Traceback (most recent call last):
File "simplified_code.py", line 126, in <module>
state = simulation.context.getState(getEnergy=True)
File "/home/cab22/Programs/anaconda3/envs/py36/lib/python3.6/site-packages/simtk/openmm/openmm.py", line 18543, in getState
state = _openmm.Context_getState(self, types, enforcePeriodicBox, groups_mask)
Exception: Error downloading array energySum: clEnqueueReadBuffer (-5)
(Quadro P1000)
Code: Select all
$ python simplified_code.py
TotalEnergy 120.0 kJ/mol
$ python simplified_code.py -d
OpenCL internal error: CL_OUT_OF_RESOURCES error executing CL_COMMAND_READ_BUFFER on Quadro P1000 (Device 0).
Traceback (most recent call last):
File "simplified_code.py", line 126, in <module>
state = simulation.context.getState(getEnergy=True)
File "/home/wl52/anaconda3/lib/python3.7/site-packages/simtk/openmm/openmm.py", line 18543, in getState
state = _openmm.Context_getState(self, types, enforcePeriodicBox, groups_mask)
Exception: Error downloading array energySum: clEnqueueReadBuffer (-5)
$ python simplified_code.py -d -p CUDA
Traceback (most recent call last):
File "simplified_code.py", line 126, in <module>
state = simulation.context.getState(getEnergy=True)
File "/home/wl52/anaconda3/lib/python3.7/site-packages/simtk/openmm/openmm.py", line 18543, in getState
state = _openmm.Context_getState(self, types, enforcePeriodicBox, groups_mask)

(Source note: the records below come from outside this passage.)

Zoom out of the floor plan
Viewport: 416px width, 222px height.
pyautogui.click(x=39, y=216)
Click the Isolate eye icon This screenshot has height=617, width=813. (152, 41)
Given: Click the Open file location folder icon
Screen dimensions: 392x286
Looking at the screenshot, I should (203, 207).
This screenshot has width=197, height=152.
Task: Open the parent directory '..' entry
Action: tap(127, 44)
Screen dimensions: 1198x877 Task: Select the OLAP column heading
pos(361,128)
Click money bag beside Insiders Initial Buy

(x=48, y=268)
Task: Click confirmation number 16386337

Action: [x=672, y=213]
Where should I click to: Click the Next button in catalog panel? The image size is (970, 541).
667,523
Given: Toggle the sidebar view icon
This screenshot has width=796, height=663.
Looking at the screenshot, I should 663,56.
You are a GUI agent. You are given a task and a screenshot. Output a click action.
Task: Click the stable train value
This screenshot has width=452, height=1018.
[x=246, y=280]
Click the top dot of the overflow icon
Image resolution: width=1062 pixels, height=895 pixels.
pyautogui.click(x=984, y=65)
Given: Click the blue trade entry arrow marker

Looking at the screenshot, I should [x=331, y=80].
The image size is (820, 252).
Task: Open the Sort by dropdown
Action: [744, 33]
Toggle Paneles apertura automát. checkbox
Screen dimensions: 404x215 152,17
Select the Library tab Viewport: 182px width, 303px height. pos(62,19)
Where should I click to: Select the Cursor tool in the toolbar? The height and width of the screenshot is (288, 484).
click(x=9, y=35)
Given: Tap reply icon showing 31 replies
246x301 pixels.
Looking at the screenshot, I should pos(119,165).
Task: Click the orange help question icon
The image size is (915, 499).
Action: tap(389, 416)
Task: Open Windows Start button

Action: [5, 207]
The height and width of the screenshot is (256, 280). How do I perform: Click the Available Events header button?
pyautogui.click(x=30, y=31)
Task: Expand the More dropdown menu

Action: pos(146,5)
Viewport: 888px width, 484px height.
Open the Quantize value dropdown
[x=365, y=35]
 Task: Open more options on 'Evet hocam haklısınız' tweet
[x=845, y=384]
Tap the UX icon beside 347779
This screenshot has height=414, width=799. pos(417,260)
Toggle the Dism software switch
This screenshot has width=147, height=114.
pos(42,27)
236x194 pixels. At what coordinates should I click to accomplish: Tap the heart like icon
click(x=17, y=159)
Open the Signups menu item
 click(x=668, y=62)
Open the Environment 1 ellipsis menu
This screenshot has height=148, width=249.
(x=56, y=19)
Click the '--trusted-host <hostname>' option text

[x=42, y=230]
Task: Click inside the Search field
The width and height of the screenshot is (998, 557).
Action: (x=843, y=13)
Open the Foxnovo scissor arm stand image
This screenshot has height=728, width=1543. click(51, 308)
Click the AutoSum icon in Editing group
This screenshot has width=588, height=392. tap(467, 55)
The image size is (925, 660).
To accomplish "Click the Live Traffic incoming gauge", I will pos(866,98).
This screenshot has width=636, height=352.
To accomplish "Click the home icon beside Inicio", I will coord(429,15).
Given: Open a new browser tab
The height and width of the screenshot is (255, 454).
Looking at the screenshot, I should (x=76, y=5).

Exception: Error downloading array energySum: CUDA_ERROR_ILLEGAL_ADDRESS (700)
terminate called after throwing an instance of 'OpenMM::OpenMMException'
what(): Error deleting array cmMomentum: CUDA_ERROR_ILLEGAL_ADDRESS (700)
Aborted (core dumped)
Re: Single and double precision produce different result
Posted: Wed Nov 18, 2020 11:04 am
by luwei0917
I'm using openMM 7.4.1, py36_cuda101_rc_1.
Re: Single and double precision produce different result
Posted: Wed Dec 09, 2020 1:32 pm
by cabb99
I wonder if there have been any updates on this problem.